* WHAT IS BEING ASKED: The answer must be every line from the entries below that contains "tweet".

[Collected data entries]
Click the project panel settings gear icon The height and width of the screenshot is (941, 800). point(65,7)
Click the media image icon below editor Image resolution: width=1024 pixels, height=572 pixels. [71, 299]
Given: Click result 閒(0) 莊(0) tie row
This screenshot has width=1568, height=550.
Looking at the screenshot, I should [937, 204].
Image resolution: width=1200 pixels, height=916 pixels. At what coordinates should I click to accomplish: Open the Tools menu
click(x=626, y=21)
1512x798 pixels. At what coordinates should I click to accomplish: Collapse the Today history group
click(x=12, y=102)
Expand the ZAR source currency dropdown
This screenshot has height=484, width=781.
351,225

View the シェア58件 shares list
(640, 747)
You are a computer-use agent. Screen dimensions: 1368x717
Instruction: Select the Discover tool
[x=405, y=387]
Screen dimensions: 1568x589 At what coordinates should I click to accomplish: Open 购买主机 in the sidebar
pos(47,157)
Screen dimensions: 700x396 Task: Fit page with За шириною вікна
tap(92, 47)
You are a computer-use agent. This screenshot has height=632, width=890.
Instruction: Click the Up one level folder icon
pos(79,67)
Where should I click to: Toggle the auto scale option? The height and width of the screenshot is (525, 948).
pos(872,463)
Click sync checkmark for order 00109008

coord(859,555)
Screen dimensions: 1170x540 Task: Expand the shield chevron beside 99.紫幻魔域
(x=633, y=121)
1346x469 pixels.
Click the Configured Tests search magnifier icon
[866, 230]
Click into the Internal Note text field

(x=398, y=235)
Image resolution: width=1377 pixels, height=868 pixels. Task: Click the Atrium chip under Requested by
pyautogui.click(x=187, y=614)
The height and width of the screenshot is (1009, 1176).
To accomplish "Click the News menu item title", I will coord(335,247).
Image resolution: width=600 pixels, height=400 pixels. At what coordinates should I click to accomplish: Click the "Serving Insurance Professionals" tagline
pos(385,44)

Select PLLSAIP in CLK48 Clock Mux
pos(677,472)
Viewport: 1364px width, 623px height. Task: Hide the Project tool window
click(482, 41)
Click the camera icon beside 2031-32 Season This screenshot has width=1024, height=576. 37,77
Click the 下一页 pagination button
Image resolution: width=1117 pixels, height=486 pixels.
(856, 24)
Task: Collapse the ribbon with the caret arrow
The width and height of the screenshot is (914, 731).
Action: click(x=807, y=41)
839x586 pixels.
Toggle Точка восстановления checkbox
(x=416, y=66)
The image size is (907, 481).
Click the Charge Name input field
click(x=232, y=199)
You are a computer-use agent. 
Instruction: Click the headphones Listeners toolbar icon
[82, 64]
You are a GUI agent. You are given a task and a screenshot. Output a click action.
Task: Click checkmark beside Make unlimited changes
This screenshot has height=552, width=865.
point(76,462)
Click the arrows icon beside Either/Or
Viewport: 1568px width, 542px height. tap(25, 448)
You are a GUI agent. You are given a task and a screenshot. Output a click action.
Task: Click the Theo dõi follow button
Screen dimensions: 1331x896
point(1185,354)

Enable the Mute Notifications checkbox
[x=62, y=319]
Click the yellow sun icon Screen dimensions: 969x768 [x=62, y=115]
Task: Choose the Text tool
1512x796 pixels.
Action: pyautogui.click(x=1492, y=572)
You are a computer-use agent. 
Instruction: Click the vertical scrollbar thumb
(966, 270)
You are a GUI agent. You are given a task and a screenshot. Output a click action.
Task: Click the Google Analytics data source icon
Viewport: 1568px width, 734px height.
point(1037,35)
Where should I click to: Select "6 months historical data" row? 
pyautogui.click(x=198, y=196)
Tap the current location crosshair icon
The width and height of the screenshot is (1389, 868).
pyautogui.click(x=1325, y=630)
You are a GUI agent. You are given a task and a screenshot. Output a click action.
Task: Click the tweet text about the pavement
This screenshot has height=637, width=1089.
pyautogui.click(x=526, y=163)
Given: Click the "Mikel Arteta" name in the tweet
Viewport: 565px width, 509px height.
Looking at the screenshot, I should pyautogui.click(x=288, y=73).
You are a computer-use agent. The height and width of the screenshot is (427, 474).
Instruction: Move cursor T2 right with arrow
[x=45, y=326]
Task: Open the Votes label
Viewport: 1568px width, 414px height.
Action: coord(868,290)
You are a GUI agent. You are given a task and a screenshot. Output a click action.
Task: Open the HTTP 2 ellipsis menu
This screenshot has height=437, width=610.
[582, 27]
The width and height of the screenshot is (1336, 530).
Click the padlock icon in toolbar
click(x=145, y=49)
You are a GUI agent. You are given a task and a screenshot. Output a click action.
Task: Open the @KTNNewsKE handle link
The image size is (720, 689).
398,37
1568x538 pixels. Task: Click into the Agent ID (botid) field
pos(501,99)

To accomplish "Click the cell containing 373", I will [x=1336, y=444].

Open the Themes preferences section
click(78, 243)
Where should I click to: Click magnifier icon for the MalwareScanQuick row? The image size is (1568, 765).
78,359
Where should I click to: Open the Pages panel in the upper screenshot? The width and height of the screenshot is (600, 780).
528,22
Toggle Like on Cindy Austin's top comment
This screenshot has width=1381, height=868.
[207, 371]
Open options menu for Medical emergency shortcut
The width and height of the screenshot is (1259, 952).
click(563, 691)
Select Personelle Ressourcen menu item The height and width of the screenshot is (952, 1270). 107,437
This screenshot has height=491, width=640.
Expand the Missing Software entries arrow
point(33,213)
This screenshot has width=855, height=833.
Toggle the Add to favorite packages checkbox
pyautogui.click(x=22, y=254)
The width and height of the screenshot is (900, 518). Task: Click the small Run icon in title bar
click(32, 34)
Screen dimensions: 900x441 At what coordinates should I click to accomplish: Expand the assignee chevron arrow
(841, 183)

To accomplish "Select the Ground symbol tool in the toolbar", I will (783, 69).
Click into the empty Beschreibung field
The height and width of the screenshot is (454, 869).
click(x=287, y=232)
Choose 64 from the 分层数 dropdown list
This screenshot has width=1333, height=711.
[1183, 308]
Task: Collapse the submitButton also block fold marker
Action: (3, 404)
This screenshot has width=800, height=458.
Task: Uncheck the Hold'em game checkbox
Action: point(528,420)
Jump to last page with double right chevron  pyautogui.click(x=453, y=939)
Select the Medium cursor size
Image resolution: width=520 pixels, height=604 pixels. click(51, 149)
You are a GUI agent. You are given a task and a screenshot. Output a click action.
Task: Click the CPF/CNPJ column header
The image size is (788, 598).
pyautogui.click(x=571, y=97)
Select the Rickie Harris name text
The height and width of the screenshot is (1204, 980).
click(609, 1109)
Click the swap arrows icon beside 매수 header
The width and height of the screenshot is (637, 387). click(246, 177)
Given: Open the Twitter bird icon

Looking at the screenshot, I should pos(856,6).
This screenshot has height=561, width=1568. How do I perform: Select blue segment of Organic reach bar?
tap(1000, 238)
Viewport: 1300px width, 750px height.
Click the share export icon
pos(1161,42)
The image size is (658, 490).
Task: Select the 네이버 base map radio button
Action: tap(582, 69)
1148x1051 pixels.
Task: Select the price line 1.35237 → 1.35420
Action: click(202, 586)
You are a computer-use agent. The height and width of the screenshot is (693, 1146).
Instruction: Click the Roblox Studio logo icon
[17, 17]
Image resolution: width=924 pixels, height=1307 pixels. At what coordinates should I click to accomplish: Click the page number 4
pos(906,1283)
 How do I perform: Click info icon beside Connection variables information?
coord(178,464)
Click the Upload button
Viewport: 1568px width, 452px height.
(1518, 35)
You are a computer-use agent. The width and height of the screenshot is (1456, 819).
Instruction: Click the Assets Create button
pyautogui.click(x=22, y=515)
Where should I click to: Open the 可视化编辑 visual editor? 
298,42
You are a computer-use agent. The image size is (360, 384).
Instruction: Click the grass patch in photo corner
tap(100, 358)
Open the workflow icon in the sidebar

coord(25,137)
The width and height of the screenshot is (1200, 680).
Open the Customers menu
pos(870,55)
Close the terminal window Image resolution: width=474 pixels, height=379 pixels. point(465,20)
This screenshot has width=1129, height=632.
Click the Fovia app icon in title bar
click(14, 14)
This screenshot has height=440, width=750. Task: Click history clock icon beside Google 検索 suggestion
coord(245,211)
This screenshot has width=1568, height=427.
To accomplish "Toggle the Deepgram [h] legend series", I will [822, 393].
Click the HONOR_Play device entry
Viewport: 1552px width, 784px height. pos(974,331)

* EXERCISE SOLUTION:
Task: Click the tweet text about the pavement
Given: Click the "Mikel Arteta" name in the tweet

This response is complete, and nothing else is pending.